So, I know a lot of people have asked the question “does a chippy milk painted piece continue to chip after it is finished?” Well, I thought I would give an answer to that question based on my own experience. Disclaimer: these are only my own opinions based on my own experience with milk painted pieces, this is not a sponsored post.
It’s not a simple yes or no answer though (it never is, is it?) The answer is yes, and no, and it depends.
Let’s start with the “yes” answer. If your piece is (1) fairly chippy, and (2) you haven’t thoroughly removed all chipping paint, and (3) it gets a fair amount of use, and (4) you haven’t sealed your piece with something like poly or Miss Mustard’s Tough Coat Sealer, then yes, your piece will probably continue to chip.

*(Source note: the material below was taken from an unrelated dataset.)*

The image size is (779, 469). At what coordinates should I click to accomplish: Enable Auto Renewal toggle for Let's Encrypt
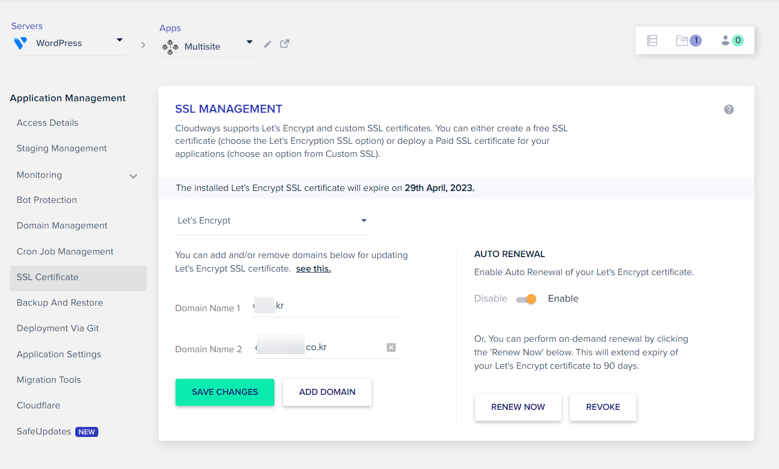[526, 299]
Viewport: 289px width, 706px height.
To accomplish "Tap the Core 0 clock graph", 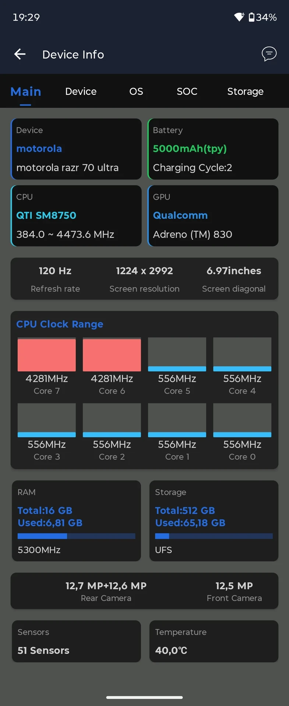I will (x=242, y=420).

An example of this is my French cane back chair. I painted this piece back in February 2014 (here is the original post) and this is how it looked then.
As you can see in the above photo, it’s nicely chippy. Not extremely chippy, but there is definitely some chipping.

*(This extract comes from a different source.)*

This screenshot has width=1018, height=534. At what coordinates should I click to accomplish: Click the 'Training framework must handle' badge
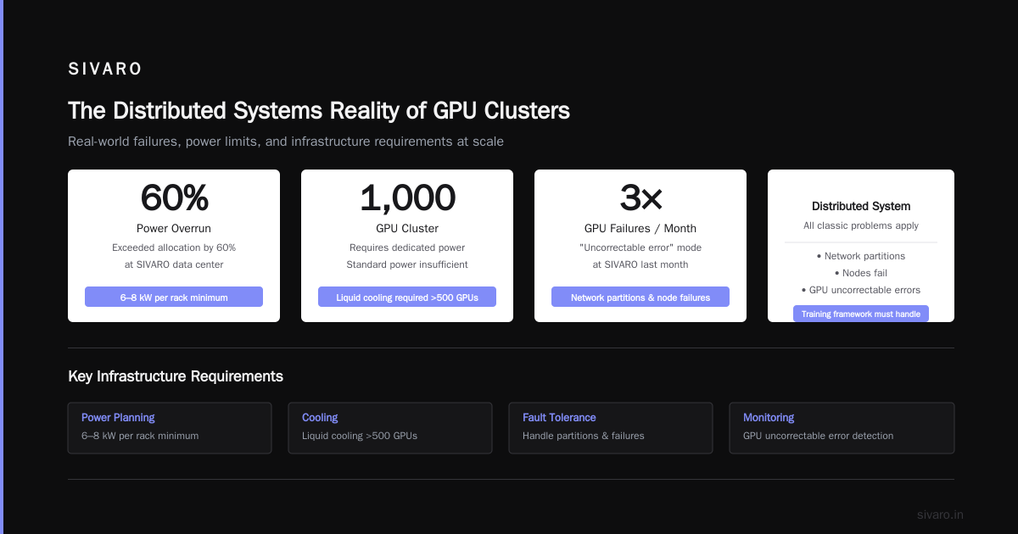tap(861, 314)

For about a year the chair was not used much, but then I moved it into the Q Branch in January 2015 and have been using it quite regularly since then.

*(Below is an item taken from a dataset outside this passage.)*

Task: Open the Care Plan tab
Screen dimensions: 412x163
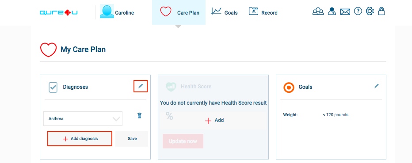Action: click(x=179, y=12)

And here is how it looks now.
I’d say it has lost a fair amount of paint, especially on the cane back, but also on any raised areas or areas where the chair is handled a lot.
Personally I love this look! The more worn the better, this is what I’m aiming for on pieces that I’m keeping for myself. This chair was finished with wax, by the way. It has not been sealed. I haven’t ever felt like there are paint chips on the floor every day or anything like that, but over time I clearly have lost some paint.
Here, I’ll make it easier for you to see with a side by side comparison …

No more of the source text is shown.